DISORDERS OF EXOCRINE PANCREAS Flashcards
What is acute pancreatitis?
an acute inflammatory process of the pancreas with varying involvement of local tissues or more remote organ systems
What is mild, moderately severe and severe acute pancreatitis?
Mild - absence of local/systemic complications or organ failure. Usually has an uneventful recovery and resolves in the first week
Moderately severe - local complications and/or transient organ failure which resolves within 48 hours
Severe - persistent single or multi-organ failure for >48 hours
What is recurrent acute pancreatitis?
acute pancreatitis which occurs on more than one occasion, with full recovery between episodes
What are the risk factors for acute pancreatitis?
Gallstones
Alcohol use
Post-endoscopic procedures
Blunt abdominal trauma
Surgery near pancreas
Hypertrigyceridaemia and hypercalcaemia
Infections - mumps, coxsackie B4 virus and mycoplasma pneumonia infections
Drugs - thiazide diuretics, ACEi, statins, fenofibrate, azathioprine, tetracyclines, oestrogens, corticosteroids, valproic acid and DPP 4 inhibitors
Chronic pancreatitis
Microlithiasis
Anatomical or functional disorders of pancreas
Autoimmune conditions e.g. SLE or Sjögren’s syndrome
Pancreatic adenocarcinoma, cholangiocarcinoma or peri-ampullaray tumous
What are the 3 most common causes of acute pancreatitis?
50% of all cases are caused by gall stones
25% of cases are caused by alcohol misuse
How do gallstones cause acute pancreatitis?
Obstruction of the pancreatic duct initiates the activation of pancreatic enzymes, which cause auto-digestion of pancreatic tissue, stimulating a local inflammatory response
How does alcohol cause acute pancreatitis?
The mechanism of pancreatic injury is poorly understood, and may include alcohol acting as a direct toxin to the pancreatic cells causing inflammation and cell destruction, or increased ductal pressures caused by protein deposition causing retrograde flow and intra-pancreatic enzymatic activation
What proportion of those with acute pancreatitis will have a mild self-limiting disease?

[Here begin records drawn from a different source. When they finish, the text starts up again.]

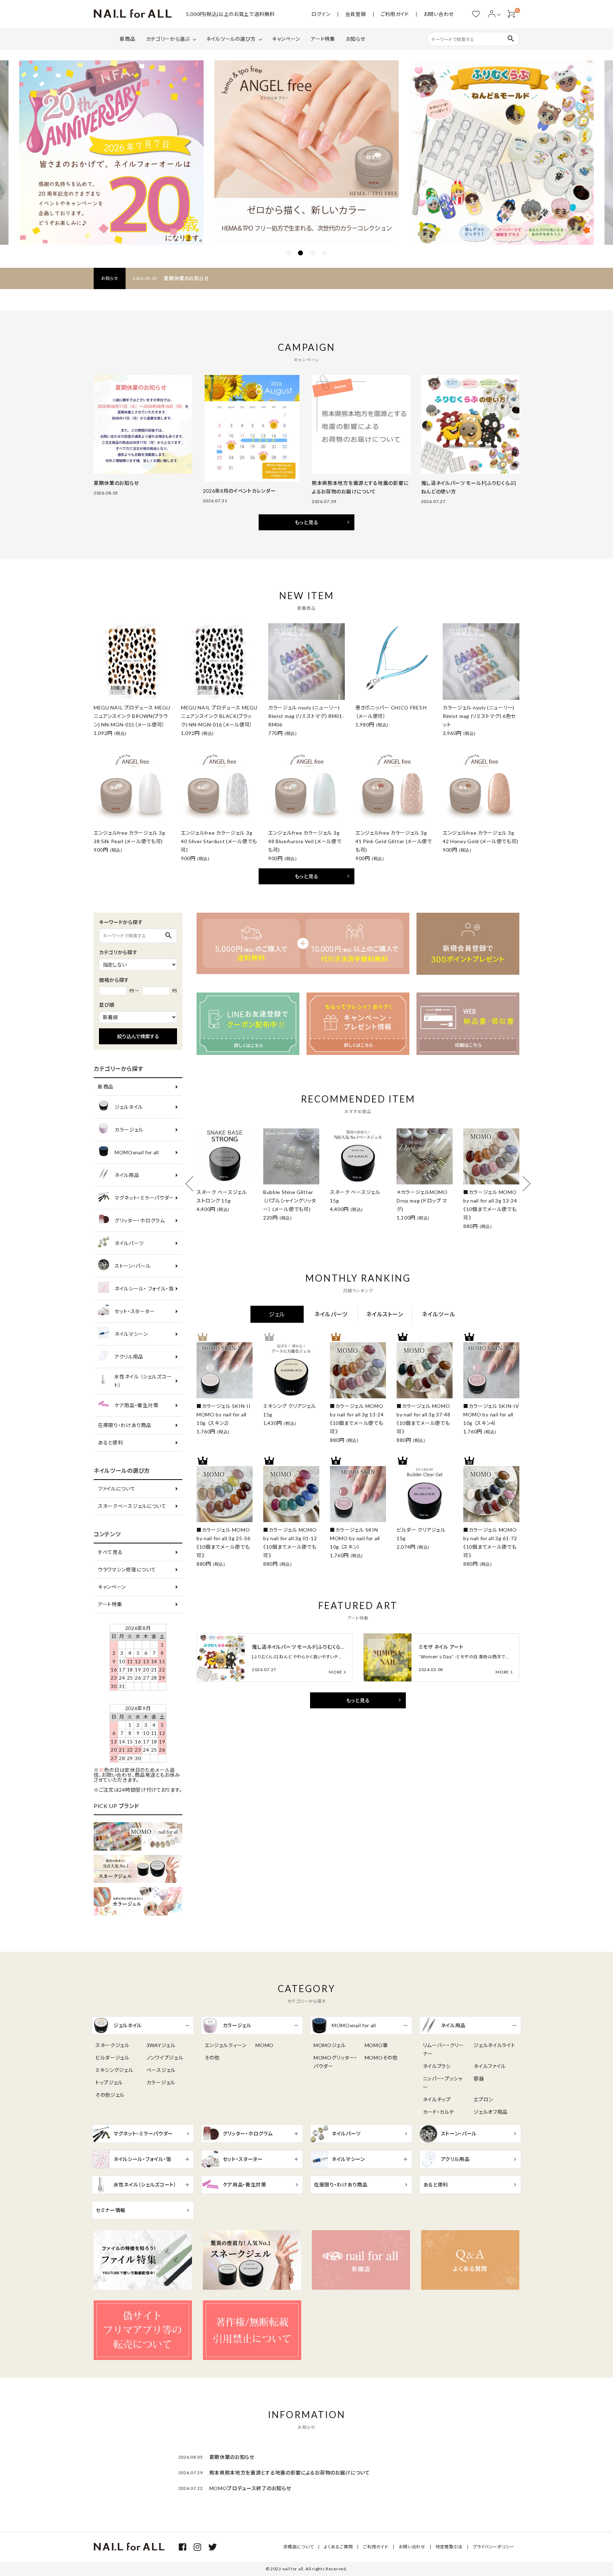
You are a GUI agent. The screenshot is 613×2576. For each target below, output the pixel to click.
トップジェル (109, 2082)
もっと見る (307, 522)
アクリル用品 (129, 1357)
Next (522, 1183)
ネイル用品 (127, 1175)
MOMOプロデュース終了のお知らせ (250, 2488)
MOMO (264, 2045)
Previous (193, 1183)
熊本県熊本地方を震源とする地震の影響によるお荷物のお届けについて (289, 2473)
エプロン (483, 2099)
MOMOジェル (330, 2045)
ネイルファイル (490, 2066)
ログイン (321, 14)
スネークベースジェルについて (132, 1506)
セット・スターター (135, 1311)
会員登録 (355, 14)
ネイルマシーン (131, 1334)
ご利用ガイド (395, 14)
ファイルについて (117, 1489)
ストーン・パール (133, 1266)
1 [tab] (288, 252)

And what’s the mortality rate?
80-85%
1-3% mortality rate
What proportion of those with acute pancreatitis will have a moderate-severe disease? And what’s the mortality rate?
20%
13-35% mortality rate
What are complications of acute pancreatitis?
Pancreatic necrosis
Pseudocyst
Pancreatic abscess
Fistulae
Vascular - pre-hepatic portal hypertension or erosion of veins/arteries
Multi-organ failure
Sepsis
AKI
ARDS
DIC
How does acute pancreatitis present?
Acute upper or generalised abdominal pain that radiates through to the back
Nausea and vomiting
Systemically unwell - low grade fever and tachycardia
Cullen’s sign and grey turner sign
How should you investigate a person with suspected acute pancreatitis?
Bloods - FBC, calcium, ABG, lipase, amylase, LFT, renal function, CRP
Imagin - USS (looking for gallstones(, CT abdomen
Assitional - MRCP or ERCP if underlying cause is unknown
Whats the popular mnemonic for remembering the causes of pancreatitis?
I GET SMASHED
I – Idiopathic
G – Gallstones
E – Ethanol
T – Trauma
S – Steroids
M – Mumps
A – Autoimmune
S – Scorpion sting
H – Hyperlipidaemia
E – ERCP
D – Drugs (furosemide, thiazide diuretics and azathioprine)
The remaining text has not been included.